Brayden asks, “I am currently doing my first design proposal (freelance) and am kind of confused on what exactly they want. I was told they want a scope of work and a scope of pricing. I guess I am really confused and just want to make sure I am heading in the right direction.”
Brayden had sent us the proposal he had prepped for the client. But rather than get into the nitty-gritty of what he sent and we were able to help him, we thought we take a moment to talk more generally about proposals, what they should include, and how to protect yourself. We also want to make a quick mention about fees, and what is good practice when you provide pricing for your clients.
In terms of proposals, there are three main things all proposals should include:
- Scope of work
- Terms of the contract
- A place for signatures
For the scope of work, you should define in tedious detail what the proposed fees will cover in terms of work. In our proposals, we call out the number of comps and rounds of revisions we’ll tolerate, the overall steps of the design process, and deliverables. This is important so that when the client asks you to do something outside the scope you have the legal backing to say, “I can do that, but it will cost extra.”
The terms are the legal muscle to protect yourself and the client. You can scour the web for examples of proposals, or download an example of what we have used (we’ve stripped our branding and company name/contact info). These are important so that you and the client are protected if the project goes south, or there are things that happen outside of your control. There are a lot of things you don’t want to encounter, and this will help you cover your butt.
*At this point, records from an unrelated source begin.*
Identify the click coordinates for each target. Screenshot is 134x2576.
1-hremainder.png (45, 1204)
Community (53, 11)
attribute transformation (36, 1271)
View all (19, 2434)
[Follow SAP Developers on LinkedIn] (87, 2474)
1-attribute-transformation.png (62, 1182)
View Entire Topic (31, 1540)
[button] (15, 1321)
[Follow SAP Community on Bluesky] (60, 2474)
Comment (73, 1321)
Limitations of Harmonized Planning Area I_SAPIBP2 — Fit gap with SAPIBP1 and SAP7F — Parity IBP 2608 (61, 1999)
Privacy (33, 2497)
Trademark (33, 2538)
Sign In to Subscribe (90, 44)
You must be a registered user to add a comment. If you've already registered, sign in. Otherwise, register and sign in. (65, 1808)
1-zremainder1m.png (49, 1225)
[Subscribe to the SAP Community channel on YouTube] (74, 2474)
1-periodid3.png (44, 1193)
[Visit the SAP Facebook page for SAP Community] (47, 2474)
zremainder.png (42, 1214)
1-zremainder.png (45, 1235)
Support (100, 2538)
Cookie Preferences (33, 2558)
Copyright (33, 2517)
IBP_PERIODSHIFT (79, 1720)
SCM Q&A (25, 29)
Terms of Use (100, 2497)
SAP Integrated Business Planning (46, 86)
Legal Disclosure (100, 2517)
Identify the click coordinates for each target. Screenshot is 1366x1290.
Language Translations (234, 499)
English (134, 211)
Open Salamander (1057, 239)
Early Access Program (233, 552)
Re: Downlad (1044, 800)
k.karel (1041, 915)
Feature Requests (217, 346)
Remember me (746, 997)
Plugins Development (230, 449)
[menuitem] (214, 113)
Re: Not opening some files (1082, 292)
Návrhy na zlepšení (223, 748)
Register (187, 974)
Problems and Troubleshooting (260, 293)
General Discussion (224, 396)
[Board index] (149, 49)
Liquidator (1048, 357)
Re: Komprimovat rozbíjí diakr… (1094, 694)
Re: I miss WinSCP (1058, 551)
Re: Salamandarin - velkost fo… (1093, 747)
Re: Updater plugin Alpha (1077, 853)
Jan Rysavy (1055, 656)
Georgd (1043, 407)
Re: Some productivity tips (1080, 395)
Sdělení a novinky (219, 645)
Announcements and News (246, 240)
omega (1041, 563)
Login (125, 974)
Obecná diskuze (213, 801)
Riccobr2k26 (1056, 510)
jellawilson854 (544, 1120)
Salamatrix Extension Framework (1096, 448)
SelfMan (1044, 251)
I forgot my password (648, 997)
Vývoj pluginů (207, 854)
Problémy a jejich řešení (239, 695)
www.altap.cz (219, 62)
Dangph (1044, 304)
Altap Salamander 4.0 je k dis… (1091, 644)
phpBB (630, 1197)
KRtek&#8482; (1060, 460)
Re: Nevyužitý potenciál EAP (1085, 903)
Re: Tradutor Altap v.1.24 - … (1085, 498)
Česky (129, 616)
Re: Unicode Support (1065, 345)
Lastly, make sure you get their John Hancock. And of course, make sure you get a signed proposal and contract before you start the work.
A Word About Fees
My biggest comment about fees is: price perceives value. When you charge what you’re worth and don’t discount your prices often (if ever), clients will value your opinions and work much more than if you’re just a “hired hand.” As well, this practice really doesn’t help the industry as a whole. When clients can get logos done for $50, we’re failing to raise the collective bar for our industry. Don’t be fooled, good branding and identities take serious thought, consideration, and work to be done right. Charge for it. Lastly, if you set this standard for your clients at the get-go, they’ll expect it moving forward. I don’t know about you, but I’d rather do less work and get paid more, not the other way around.